# Lecture 1: Introduction and Data Science Basics


(Based on the Jupyter notebook by Marek Rei)

This session will cover how to load data in common formats into python, plot it and calculate basic statistics over it. 

## Python Syntax Refresher

Here is a short python program just to remind you about the python syntax. 

This short code snippet imports a library called *random*, creates a list with three elements, then goes through the list and prints each element along with a random number.

In [None]:
import random

my_list = ["camel", "elephant", "crocodile"]
for word in my_list:
    print(word + " " + str(random.random()))

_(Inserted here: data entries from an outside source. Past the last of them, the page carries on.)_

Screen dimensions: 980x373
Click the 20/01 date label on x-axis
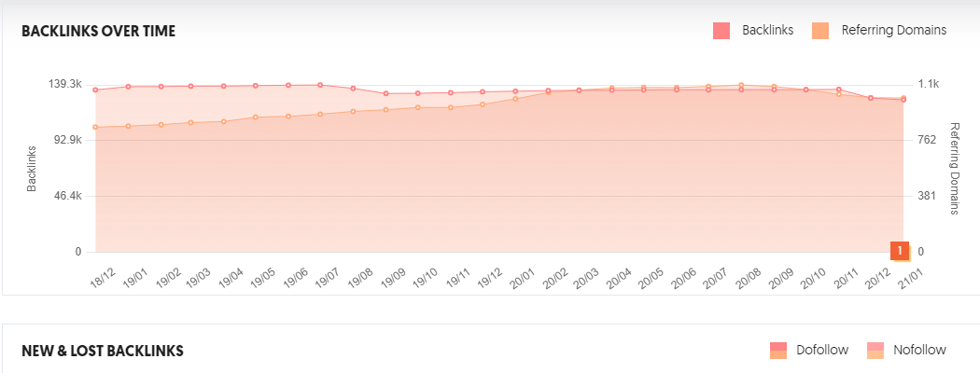pyautogui.click(x=524, y=277)
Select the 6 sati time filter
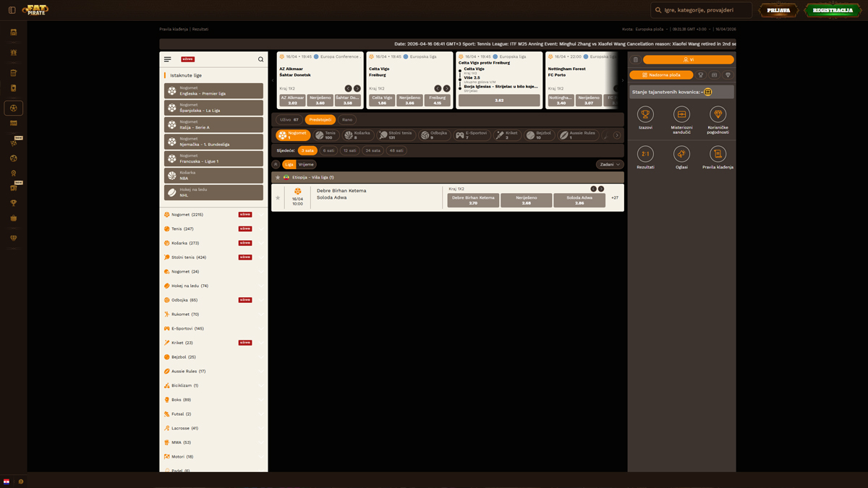 329,150
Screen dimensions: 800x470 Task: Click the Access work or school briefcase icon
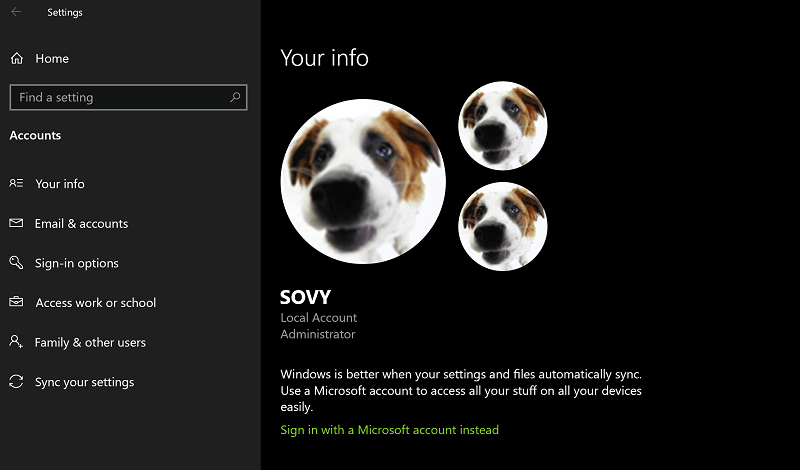coord(16,302)
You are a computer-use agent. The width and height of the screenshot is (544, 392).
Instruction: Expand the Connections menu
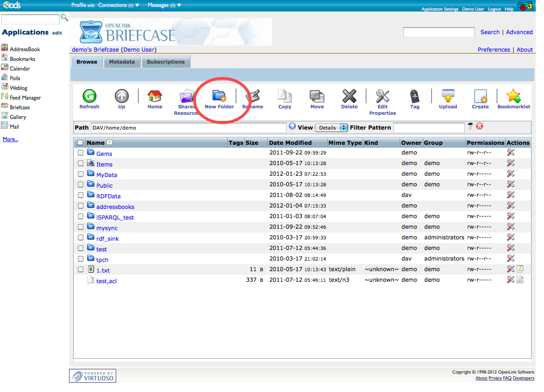118,6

If you need help with getting started with Python, there are a couple of useful tutorials online, e.g.:

- https://www.tutorialspoint.com/python/index.htm
- https://www.learnpython.org
- https://www.codecademy.com/learn/learn-python-3

## Dataset

We will use the data/country-stats.csv (the repository actually presents data in a number of different formats) file which contains demographic information for 161 countries, collected by The World Bank. Each line includes the following values:

* Country	Name
* GDP per Capita (PPP USD)
* Population Density (persons per sq km)
* Population Growth Rate (%)
* Urban Population (%)
* Life Expectancy at Birth (avg years)
* Fertility Rate (births per woman)
* Infant Mortality (deaths per 1000 births)
* Enrolment Rate, Tertiary (%)
* Unemployment, Total (%)
* Estimated Control of Corruption (scale -2.5 to 2.5)
* Estimated Government Effectiveness (scale -2.5 to 2.5)
* Internet Users (%)

A sample of the CSV (comma-separated values) format can be seen below. Values are separated by commas; the first row contains column headers.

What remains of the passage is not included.